(Source data)
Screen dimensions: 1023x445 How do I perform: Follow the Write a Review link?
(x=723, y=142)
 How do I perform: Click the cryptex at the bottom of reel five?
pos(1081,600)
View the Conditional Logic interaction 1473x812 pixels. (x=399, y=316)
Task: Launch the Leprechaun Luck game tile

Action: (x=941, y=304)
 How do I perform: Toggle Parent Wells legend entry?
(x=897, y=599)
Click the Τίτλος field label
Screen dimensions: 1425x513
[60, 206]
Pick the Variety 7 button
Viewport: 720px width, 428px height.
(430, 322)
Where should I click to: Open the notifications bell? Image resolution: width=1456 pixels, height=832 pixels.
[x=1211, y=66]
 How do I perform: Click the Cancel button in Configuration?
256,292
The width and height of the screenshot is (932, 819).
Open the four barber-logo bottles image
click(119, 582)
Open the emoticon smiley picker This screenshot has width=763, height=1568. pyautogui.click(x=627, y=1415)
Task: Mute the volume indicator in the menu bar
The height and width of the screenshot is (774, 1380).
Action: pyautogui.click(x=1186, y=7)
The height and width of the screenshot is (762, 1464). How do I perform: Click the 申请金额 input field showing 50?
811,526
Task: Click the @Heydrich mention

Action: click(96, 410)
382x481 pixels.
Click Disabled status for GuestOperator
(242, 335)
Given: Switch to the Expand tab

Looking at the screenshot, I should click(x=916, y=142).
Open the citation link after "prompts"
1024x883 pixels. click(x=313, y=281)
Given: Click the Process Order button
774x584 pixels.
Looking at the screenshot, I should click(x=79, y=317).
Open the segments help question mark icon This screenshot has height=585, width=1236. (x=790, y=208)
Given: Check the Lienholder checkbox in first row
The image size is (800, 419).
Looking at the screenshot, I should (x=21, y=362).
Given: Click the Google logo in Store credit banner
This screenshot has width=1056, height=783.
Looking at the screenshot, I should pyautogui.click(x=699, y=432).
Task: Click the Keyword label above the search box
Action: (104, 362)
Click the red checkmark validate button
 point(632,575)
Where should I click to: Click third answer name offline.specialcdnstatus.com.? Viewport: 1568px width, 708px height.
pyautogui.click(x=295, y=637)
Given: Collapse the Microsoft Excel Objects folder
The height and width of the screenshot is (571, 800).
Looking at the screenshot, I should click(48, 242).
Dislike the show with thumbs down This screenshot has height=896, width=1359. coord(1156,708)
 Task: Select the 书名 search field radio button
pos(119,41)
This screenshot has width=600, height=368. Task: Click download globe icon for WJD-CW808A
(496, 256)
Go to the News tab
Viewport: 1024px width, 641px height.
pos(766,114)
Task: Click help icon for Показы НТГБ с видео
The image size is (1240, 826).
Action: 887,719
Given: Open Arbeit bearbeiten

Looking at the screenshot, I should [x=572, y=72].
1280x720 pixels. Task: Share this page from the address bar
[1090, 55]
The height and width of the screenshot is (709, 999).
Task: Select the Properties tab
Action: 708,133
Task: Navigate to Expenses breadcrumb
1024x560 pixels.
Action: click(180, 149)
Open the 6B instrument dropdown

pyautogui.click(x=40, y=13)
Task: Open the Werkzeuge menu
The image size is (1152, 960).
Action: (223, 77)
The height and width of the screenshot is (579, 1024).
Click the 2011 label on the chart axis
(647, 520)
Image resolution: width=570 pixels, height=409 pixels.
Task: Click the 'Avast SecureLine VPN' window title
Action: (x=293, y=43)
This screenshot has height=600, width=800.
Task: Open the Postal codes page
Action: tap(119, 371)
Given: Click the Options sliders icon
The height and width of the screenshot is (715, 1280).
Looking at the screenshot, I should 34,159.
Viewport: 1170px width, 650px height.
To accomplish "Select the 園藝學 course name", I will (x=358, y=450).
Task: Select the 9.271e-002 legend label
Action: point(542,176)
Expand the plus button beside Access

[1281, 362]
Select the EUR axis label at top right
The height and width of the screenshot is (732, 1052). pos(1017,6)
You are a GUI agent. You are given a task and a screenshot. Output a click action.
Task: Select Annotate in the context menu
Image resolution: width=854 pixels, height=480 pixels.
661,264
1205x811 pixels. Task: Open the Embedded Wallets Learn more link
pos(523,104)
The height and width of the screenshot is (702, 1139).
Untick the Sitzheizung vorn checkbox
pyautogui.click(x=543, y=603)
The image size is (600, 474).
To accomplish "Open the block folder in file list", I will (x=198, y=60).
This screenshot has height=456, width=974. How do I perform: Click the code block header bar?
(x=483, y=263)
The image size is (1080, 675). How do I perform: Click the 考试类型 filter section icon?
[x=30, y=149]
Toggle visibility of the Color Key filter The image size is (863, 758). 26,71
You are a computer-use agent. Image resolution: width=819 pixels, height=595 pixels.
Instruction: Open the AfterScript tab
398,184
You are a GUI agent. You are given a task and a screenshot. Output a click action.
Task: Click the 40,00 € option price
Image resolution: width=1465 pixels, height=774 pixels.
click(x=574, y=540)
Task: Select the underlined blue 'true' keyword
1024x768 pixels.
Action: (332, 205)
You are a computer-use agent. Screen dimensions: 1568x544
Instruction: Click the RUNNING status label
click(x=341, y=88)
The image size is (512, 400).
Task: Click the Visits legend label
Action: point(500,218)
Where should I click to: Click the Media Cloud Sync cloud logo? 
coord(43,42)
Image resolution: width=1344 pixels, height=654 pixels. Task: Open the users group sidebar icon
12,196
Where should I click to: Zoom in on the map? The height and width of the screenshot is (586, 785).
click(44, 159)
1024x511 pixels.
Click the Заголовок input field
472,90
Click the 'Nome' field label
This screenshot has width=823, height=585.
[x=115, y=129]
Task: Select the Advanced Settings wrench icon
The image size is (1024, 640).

-- TASK DIRECTIONS --
Each record above needs to be transcribed word for word.

-- SOLVED EXERCISE --
Screen dimensions: 1023x445 How do I perform: Follow the Write a Review link?
(x=723, y=142)
 How do I perform: Click the cryptex at the bottom of reel five?
pos(1081,600)
View the Conditional Logic interaction 1473x812 pixels. (x=399, y=316)
Task: Launch the Leprechaun Luck game tile

Action: (x=941, y=304)
 How do I perform: Toggle Parent Wells legend entry?
(x=897, y=599)
Click the Τίτλος field label
Screen dimensions: 1425x513
[60, 206]
Pick the Variety 7 button
Viewport: 720px width, 428px height.
(430, 322)
Where should I click to: Open the notifications bell? Image resolution: width=1456 pixels, height=832 pixels.
[x=1211, y=66]
 How do I perform: Click the Cancel button in Configuration?
256,292
The width and height of the screenshot is (932, 819).
Open the four barber-logo bottles image
click(119, 582)
Open the emoticon smiley picker This screenshot has width=763, height=1568. pyautogui.click(x=627, y=1415)
Task: Mute the volume indicator in the menu bar
The height and width of the screenshot is (774, 1380).
Action: pyautogui.click(x=1186, y=7)
The height and width of the screenshot is (762, 1464). How do I perform: Click the 申请金额 input field showing 50?
811,526
Task: Click the @Heydrich mention

Action: click(96, 410)
382x481 pixels.
Click Disabled status for GuestOperator
(242, 335)
Given: Switch to the Expand tab

Looking at the screenshot, I should click(x=916, y=142).
Open the citation link after "prompts"
1024x883 pixels. click(x=313, y=281)
Given: Click the Process Order button
774x584 pixels.
Looking at the screenshot, I should click(x=79, y=317).
Open the segments help question mark icon This screenshot has height=585, width=1236. (x=790, y=208)
Given: Check the Lienholder checkbox in first row
The image size is (800, 419).
Looking at the screenshot, I should (x=21, y=362).
Given: Click the Google logo in Store credit banner
This screenshot has width=1056, height=783.
Looking at the screenshot, I should pyautogui.click(x=699, y=432).
Task: Click the Keyword label above the search box
Action: (104, 362)
Click the red checkmark validate button
 point(632,575)
Where should I click to: Click third answer name offline.specialcdnstatus.com.? Viewport: 1568px width, 708px height.
pyautogui.click(x=295, y=637)
Given: Collapse the Microsoft Excel Objects folder
The height and width of the screenshot is (571, 800).
Looking at the screenshot, I should click(48, 242).
Dislike the show with thumbs down This screenshot has height=896, width=1359. coord(1156,708)
 Task: Select the 书名 search field radio button
pos(119,41)
This screenshot has width=600, height=368. Task: Click download globe icon for WJD-CW808A
(496, 256)
Go to the News tab
Viewport: 1024px width, 641px height.
pos(766,114)
Task: Click help icon for Показы НТГБ с видео
The image size is (1240, 826).
Action: 887,719
Given: Open Arbeit bearbeiten

Looking at the screenshot, I should [x=572, y=72].
1280x720 pixels. Task: Share this page from the address bar
[1090, 55]
The height and width of the screenshot is (709, 999).
Task: Select the Properties tab
Action: 708,133
Task: Navigate to Expenses breadcrumb
1024x560 pixels.
Action: click(180, 149)
Open the 6B instrument dropdown

pyautogui.click(x=40, y=13)
Task: Open the Werkzeuge menu
The image size is (1152, 960).
Action: (223, 77)
The height and width of the screenshot is (579, 1024).
Click the 2011 label on the chart axis
(647, 520)
Image resolution: width=570 pixels, height=409 pixels.
Task: Click the 'Avast SecureLine VPN' window title
Action: (x=293, y=43)
This screenshot has height=600, width=800.
Task: Open the Postal codes page
Action: tap(119, 371)
Given: Click the Options sliders icon
The height and width of the screenshot is (715, 1280).
Looking at the screenshot, I should 34,159.
Viewport: 1170px width, 650px height.
To accomplish "Select the 園藝學 course name", I will (x=358, y=450).
Task: Select the 9.271e-002 legend label
Action: point(542,176)
Expand the plus button beside Access

[1281, 362]
Select the EUR axis label at top right
The height and width of the screenshot is (732, 1052). pos(1017,6)
You are a GUI agent. You are given a task and a screenshot. Output a click action.
Task: Select Annotate in the context menu
Image resolution: width=854 pixels, height=480 pixels.
661,264
1205x811 pixels. Task: Open the Embedded Wallets Learn more link
pos(523,104)
The height and width of the screenshot is (702, 1139).
Untick the Sitzheizung vorn checkbox
pyautogui.click(x=543, y=603)
The image size is (600, 474).
To accomplish "Open the block folder in file list", I will (x=198, y=60).
This screenshot has height=456, width=974. How do I perform: Click the code block header bar?
(x=483, y=263)
The image size is (1080, 675). How do I perform: Click the 考试类型 filter section icon?
[x=30, y=149]
Toggle visibility of the Color Key filter The image size is (863, 758). 26,71
You are a computer-use agent. Image resolution: width=819 pixels, height=595 pixels.
Instruction: Open the AfterScript tab
398,184
You are a GUI agent. You are given a task and a screenshot. Output a click action.
Task: Click the 40,00 € option price
Image resolution: width=1465 pixels, height=774 pixels.
click(x=574, y=540)
Task: Select the underlined blue 'true' keyword
1024x768 pixels.
Action: (332, 205)
You are a computer-use agent. Screen dimensions: 1568x544
Instruction: Click the RUNNING status label
click(x=341, y=88)
The image size is (512, 400).
Task: Click the Visits legend label
Action: point(500,218)
Where should I click to: Click the Media Cloud Sync cloud logo? 
coord(43,42)
Image resolution: width=1344 pixels, height=654 pixels. Task: Open the users group sidebar icon
12,196
Where should I click to: Zoom in on the map? The height and width of the screenshot is (586, 785).
click(44, 159)
1024x511 pixels.
Click the Заголовок input field
472,90
Click the 'Nome' field label
This screenshot has width=823, height=585.
[x=115, y=129]
Task: Select the Advanced Settings wrench icon
The image size is (1024, 640).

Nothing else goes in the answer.